Jackie Leach Scully | 03 Dec 2022

Each year on 3 December we celebrate the United Nations International Day of People with Disability (IDPwD). Observed around the world, the day aims to increase public awareness, understanding and acceptance of people with disability. Every IDPwD has a specific theme, and this year it is Transformative solutions for inclusive development: the role of innovation in fuelling an accessible and equitable world.

It's a theme with which the UNSW Disability Innovation Institute has a special affinity. Alongside the inclusivity for which we are known, as our name suggests we also look to innovation as a way of transforming the world so that all people with disability can flourish. In the past we’ve often found that when people read ‘innovation’ they immediately imagine a piece of hardware – a new assistive device perhaps, or accessible technology. These things are important aspects of innovation, but primarily the Institute’s focus is on innovative thinking, whatever form that takes. It might be an innovative approach to policy, a novel inclusive teaching format, or a new way of implementing established practice.

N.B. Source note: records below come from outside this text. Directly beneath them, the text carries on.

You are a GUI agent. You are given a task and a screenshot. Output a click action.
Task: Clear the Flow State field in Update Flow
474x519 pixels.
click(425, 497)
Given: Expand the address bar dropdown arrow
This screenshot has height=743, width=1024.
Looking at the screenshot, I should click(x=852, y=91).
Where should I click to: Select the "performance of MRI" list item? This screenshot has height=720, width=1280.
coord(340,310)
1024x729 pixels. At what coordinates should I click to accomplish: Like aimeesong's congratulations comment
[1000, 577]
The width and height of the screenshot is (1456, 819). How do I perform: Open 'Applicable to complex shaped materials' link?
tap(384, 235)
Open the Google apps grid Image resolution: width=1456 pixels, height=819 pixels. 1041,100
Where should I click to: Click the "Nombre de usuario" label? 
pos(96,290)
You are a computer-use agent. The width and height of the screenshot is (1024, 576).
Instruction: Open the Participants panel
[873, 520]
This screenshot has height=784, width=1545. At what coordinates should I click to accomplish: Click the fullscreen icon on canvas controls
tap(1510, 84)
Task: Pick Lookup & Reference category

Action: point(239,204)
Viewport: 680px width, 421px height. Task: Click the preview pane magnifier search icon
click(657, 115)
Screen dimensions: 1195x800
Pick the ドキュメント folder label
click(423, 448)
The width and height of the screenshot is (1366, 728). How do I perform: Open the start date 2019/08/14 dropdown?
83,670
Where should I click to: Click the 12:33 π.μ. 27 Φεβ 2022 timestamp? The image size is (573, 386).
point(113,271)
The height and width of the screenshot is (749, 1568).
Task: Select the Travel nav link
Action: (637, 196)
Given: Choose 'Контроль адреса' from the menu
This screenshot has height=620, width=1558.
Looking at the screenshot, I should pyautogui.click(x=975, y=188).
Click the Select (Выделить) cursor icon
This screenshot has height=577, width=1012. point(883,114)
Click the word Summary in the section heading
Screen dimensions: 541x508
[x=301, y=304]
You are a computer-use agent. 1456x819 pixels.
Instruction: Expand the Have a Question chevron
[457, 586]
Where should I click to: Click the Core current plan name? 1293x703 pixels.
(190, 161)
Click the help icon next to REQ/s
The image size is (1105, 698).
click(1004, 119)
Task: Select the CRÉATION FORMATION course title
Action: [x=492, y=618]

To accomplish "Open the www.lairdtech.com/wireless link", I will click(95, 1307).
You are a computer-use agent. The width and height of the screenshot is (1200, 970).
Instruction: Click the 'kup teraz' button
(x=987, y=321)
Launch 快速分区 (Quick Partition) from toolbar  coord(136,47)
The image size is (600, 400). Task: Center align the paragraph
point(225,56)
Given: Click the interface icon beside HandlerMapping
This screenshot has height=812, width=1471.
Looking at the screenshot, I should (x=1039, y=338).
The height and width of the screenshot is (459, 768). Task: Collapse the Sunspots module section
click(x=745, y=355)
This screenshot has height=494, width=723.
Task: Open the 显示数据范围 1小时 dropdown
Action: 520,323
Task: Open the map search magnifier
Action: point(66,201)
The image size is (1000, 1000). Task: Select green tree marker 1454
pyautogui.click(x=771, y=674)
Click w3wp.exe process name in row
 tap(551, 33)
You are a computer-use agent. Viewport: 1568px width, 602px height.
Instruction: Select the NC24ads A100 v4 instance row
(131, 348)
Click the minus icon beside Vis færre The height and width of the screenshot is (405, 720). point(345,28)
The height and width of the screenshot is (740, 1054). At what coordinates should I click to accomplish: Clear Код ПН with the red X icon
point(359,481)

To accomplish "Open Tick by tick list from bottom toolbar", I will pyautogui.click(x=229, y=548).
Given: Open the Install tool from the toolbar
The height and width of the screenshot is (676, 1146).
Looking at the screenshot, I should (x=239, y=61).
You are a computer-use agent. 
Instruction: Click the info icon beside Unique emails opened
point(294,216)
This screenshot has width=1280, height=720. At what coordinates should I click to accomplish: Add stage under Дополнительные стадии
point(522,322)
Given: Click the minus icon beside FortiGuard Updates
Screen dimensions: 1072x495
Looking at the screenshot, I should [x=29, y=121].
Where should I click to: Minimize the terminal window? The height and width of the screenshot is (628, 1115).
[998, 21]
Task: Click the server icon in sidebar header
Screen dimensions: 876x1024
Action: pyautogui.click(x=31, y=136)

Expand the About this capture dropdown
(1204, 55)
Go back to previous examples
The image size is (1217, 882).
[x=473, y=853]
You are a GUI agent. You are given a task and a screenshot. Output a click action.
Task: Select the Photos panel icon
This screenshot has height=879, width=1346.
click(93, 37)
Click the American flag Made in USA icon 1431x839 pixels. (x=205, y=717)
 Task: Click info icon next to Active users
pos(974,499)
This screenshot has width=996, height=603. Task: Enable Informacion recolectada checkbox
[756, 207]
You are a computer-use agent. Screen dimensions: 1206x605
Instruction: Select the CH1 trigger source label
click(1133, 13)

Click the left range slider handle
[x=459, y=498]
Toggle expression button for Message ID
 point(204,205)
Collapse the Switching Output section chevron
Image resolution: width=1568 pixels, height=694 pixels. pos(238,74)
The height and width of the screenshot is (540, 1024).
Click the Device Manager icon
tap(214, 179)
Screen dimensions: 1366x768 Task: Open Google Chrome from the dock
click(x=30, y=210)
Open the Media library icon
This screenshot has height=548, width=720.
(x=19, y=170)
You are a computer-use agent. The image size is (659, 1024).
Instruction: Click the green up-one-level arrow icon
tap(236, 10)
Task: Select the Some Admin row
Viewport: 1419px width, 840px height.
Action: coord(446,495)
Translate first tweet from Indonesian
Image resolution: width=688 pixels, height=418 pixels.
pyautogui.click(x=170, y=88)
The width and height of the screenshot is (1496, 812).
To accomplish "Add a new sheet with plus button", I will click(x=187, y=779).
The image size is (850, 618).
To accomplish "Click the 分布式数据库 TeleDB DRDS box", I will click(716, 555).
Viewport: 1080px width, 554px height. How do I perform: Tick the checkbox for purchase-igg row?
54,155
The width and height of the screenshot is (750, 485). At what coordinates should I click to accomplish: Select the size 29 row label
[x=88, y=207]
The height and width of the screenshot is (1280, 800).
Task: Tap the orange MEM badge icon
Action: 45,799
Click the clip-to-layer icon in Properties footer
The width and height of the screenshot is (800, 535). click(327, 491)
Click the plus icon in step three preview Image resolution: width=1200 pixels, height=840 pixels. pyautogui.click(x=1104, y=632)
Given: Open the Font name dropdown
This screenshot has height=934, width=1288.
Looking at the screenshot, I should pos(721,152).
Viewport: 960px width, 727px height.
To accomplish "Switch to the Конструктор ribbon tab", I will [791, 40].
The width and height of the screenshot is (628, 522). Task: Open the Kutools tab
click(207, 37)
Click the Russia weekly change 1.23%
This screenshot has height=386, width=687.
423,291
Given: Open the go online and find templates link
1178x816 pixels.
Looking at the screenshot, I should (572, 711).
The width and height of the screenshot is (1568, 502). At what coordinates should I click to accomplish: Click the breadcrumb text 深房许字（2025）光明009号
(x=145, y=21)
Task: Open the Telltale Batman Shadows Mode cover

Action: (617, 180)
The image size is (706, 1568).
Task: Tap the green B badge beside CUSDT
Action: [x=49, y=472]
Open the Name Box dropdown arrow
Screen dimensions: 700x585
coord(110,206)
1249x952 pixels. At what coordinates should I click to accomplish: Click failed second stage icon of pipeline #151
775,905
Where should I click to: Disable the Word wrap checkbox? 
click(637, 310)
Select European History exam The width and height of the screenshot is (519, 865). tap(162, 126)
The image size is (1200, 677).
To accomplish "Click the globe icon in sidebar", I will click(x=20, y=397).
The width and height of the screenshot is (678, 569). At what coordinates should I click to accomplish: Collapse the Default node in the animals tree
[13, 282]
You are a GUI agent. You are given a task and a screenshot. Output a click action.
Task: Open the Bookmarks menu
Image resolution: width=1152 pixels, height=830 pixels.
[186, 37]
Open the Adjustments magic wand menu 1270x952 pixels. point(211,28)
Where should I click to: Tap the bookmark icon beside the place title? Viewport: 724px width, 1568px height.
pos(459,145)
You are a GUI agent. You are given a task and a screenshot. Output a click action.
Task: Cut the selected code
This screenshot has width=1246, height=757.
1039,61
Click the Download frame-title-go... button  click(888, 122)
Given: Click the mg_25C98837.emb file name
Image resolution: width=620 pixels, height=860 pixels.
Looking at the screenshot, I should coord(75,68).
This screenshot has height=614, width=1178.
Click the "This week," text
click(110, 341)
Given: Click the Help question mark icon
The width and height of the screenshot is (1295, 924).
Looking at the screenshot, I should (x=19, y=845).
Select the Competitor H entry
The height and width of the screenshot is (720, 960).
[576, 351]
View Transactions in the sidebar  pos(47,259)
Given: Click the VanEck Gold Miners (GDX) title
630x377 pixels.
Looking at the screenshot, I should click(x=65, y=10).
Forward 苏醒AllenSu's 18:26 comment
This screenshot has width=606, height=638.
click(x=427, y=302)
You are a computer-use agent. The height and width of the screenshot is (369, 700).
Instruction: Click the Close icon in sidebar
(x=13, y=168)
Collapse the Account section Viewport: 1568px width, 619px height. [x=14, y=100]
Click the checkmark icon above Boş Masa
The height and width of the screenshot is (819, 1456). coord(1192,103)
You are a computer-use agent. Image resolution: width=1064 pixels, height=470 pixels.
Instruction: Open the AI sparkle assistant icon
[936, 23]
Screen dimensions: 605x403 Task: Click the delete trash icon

What innovators should never do is believe that every transformative new step involves a complete break with the past. People and societies don’t shed their histories so easily, and any novel technology is adopted and used in a particular (but constantly evolving) context. 

Over the past few months the Institute has been exploring this idea in its webinar series A Past Still Present: disability discrimination and eugenics from the Nazi Third Reich to COVID-19. This series has taken a close look at the nineteenth and twentieth century history of eugenic theory and the path from those original, quasi-scientific ideas to the Nazi Aktion T4: the targeted attempt to eliminate people with disability and mental illness from the population. Our various presenters have looked at the practices of memorialisation of those events, at the eugenic roots of the diagnosis of Asperger’s, and at Australia’s history of immigration policy designed to keep certain people out. Most recently we have considered the disablism behind the failure of COVID pandemic measures to keep people with disability safe, and ended by asking the question whether contemporary prenatal screening can be considered eugenic.

If we can reach any conclusion at all about such a complex topic, it’s that although a degree of eugenic thinking may be lingering in the present day, the basic problem is not with ‘eugenics’ itself but with an even more fundamental unease about, even hostility towards, disability. We can call this disablism; it can express itself through eugenic measures, but influences many other aspects of contemporary life. And it means that we will only be able to build a genuinely accessible and equitable world if fundamental attitudes are transformed as well.